BERLIN/DUESSELDORF (Reuters) - Europe’s highest court has ruled Germany’s floor on retail prescription drug prices violates free trade in the single market, potentially opening the door to competition from foreign mail-order outlets.
Patients covered by Germany’s statutory medical insurers pay a certain proportion of drug expenses from their own pockets, and Dutch-based mail-order pharmacies have in the past offered to return some of that money, using their non-German domicile to get around minimum prices.
Such offers were mainly used by chronically ill patients - and fiercely attacked by Germany’s powerful pharmacy lobby - until the practice was blocked by Germany’s highest court in 2014 after years of legal wrangling.
Germany’s strict rules on prices as well as wholesale and retail margins for prescription drugs aim to ensure that brick-and-mortar pharmacies stay in business in rural areas, keeping essential drugs available across the country.
In Wednesday’s ruling, however, the European Court of Justice said that it was not convinced that setting fixed prices served that purpose.
On the contrary, it said that price competition may be more likely to encourage the addition of new pharmacies in regions where there are few of them.
Dutch online pharmacy DocMorris called it “a good day for patients” but German pharmaceutical wholesale group Sanacorp and the Federal Union of German Associations of Pharmacists, ABDA, condemned the decision.
A Sanacorp spokesman said it would lead to unfairness in how domestic and foreign pharmacies were treated and put patients without Internet access at a disadvantage. “Granny Erna will have to pick up the tab at the end of the day,” he said.
An ABDA spokesman said: “It can’t be that foreign suppliers cherry-pick and we get the leftovers in the regions.

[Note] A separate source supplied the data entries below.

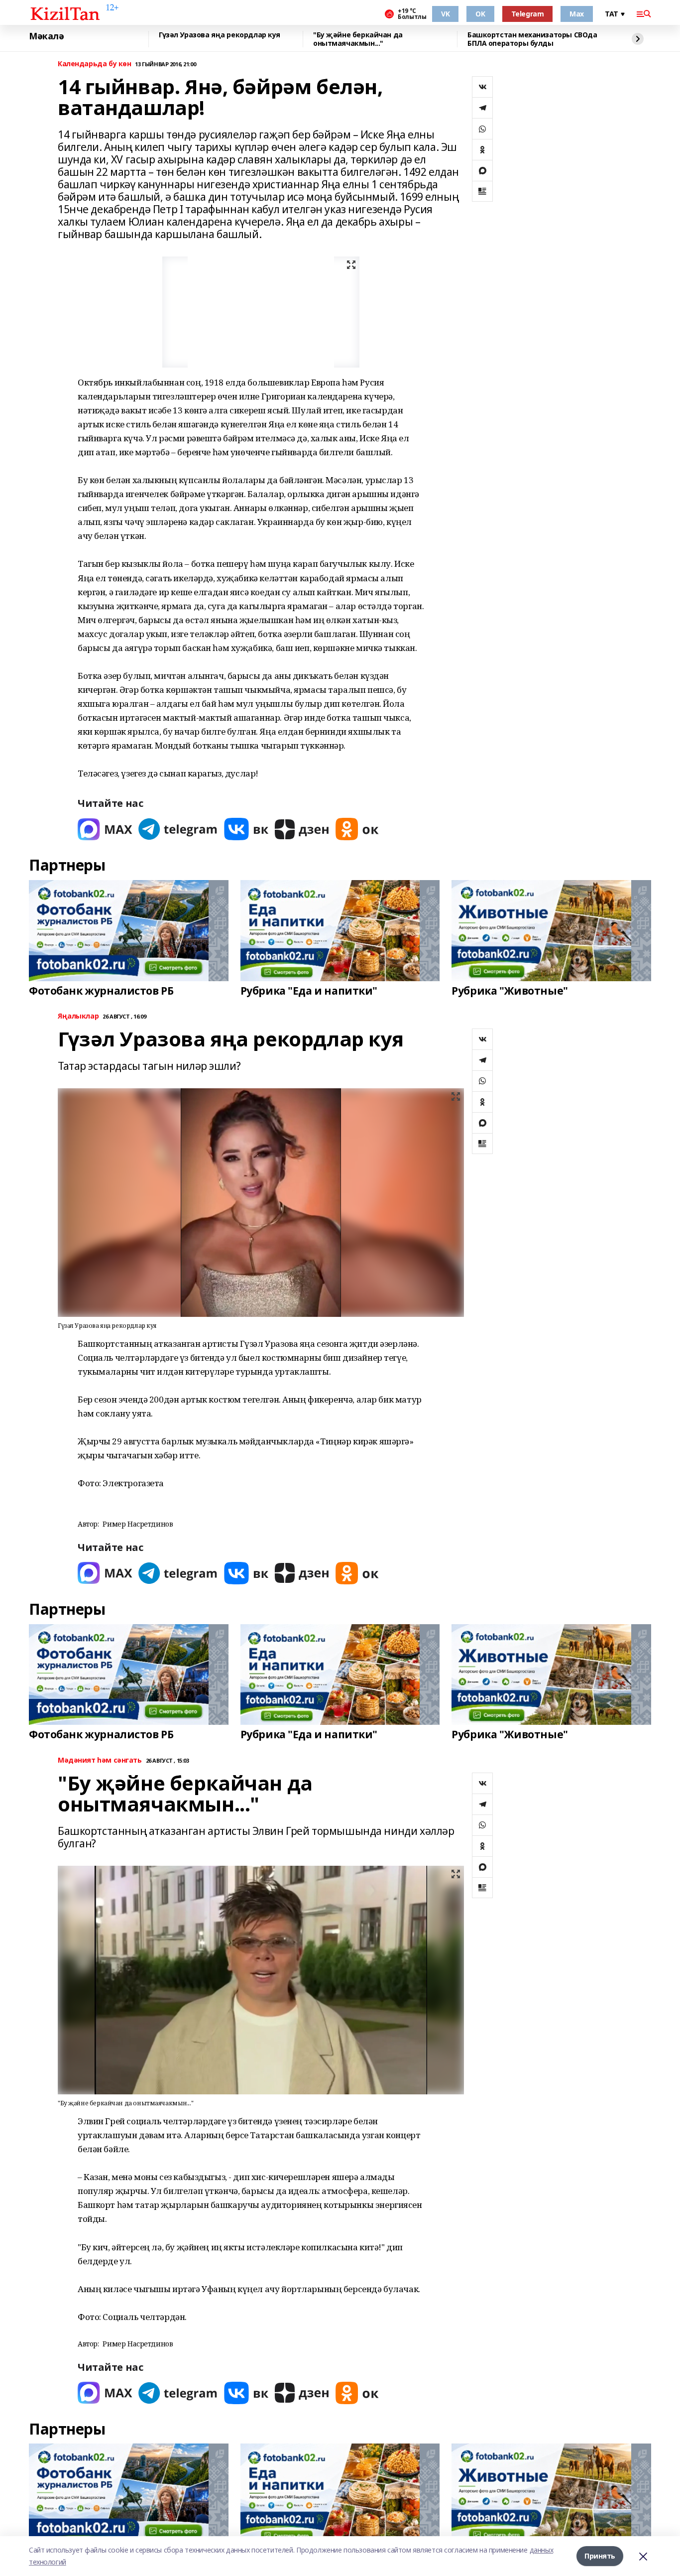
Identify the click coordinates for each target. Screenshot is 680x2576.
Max (576, 13)
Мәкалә (46, 36)
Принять (599, 2556)
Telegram (527, 13)
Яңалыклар (78, 1016)
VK (445, 13)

That would be an unfortunate situation.”
A spokeswoman for drugmaker Bayer said the company was curious to see how German lawmakers would react.

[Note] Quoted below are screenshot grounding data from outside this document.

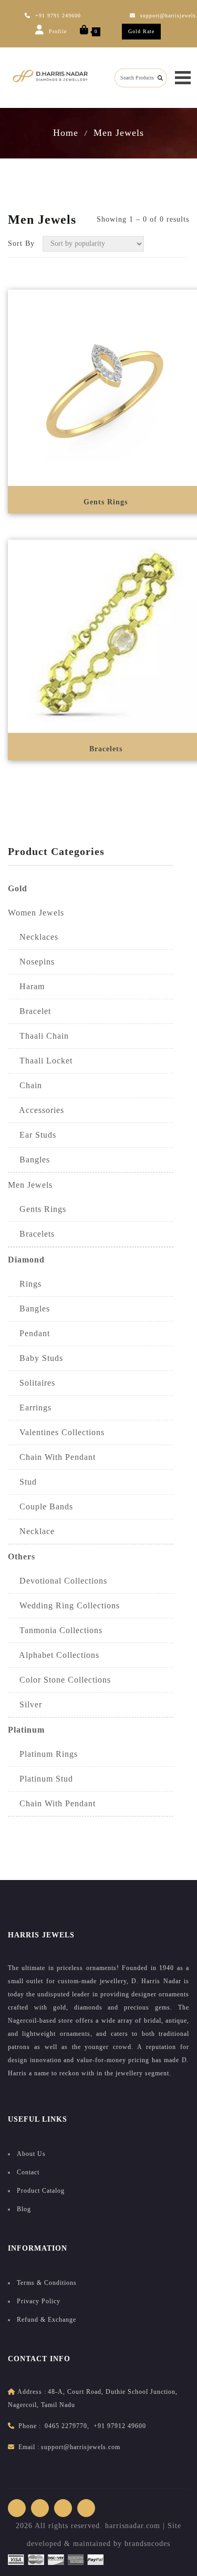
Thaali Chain (38, 1035)
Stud (22, 1481)
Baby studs (35, 1358)
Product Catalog (41, 2190)
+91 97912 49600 (120, 2426)
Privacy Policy (38, 2301)
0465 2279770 (66, 2426)
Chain (25, 1085)
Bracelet (29, 1011)
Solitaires (31, 1382)
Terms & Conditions (47, 2282)
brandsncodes (147, 2544)
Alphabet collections (53, 1654)
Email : (28, 2447)
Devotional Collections (57, 1580)
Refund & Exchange (46, 2319)
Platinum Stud (40, 1778)
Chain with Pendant (52, 1803)
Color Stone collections (59, 1679)
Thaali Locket (40, 1060)
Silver (25, 1704)
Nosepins (31, 961)
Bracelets (31, 1233)
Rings (25, 1283)
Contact (28, 2172)
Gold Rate (141, 31)
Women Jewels (36, 912)
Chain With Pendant (52, 1457)
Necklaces (33, 936)
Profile (57, 31)
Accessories (36, 1110)
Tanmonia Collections (55, 1630)
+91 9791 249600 (58, 15)
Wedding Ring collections (64, 1605)
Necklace (31, 1531)
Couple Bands (40, 1506)
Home (65, 132)
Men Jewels (119, 132)
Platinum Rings (43, 1753)
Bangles (29, 1159)
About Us (31, 2153)
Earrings (29, 1407)
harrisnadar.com (132, 2526)
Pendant (29, 1333)
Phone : (29, 2426)
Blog (24, 2209)
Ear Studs (32, 1134)
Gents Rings (37, 1209)
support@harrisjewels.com (80, 2447)
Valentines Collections (56, 1432)
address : (31, 2391)
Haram (26, 986)
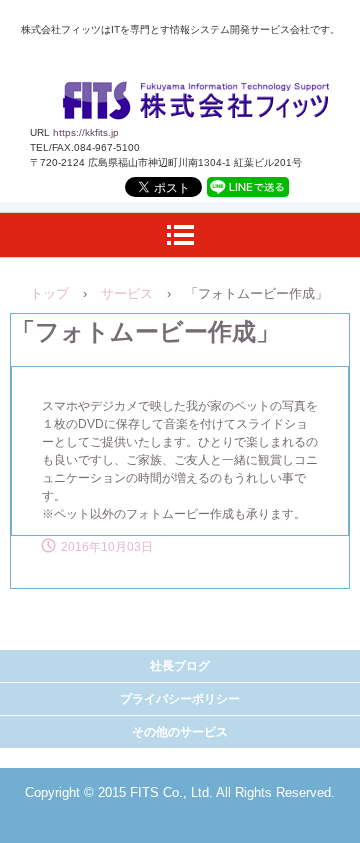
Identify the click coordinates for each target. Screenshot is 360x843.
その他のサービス (180, 732)
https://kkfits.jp (86, 132)
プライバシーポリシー (180, 699)
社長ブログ (180, 666)
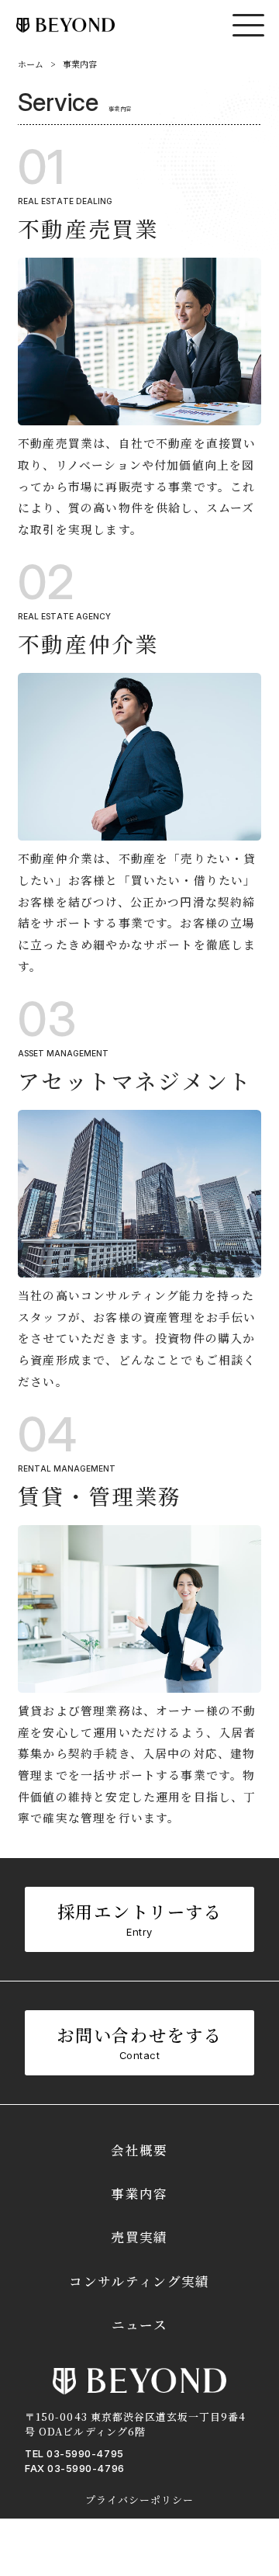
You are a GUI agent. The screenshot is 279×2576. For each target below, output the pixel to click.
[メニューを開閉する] (248, 25)
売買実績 (139, 2237)
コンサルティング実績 (139, 2281)
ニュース (139, 2324)
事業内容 (139, 2193)
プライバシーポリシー (139, 2499)
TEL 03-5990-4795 (74, 2453)
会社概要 (139, 2150)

The German health ministry said it would examine the ruling and its consequences, while a spokesman for Angela Merkel’s Christian Democrat parliamentary group said it would be worth considering a ban on the mail-order sale of German medicines.
Germany has a fragmented pharmacy market, with ownership of pharmacies restricted to certified dispensing chemists and the number of outlets in a drug retail chain limited to four.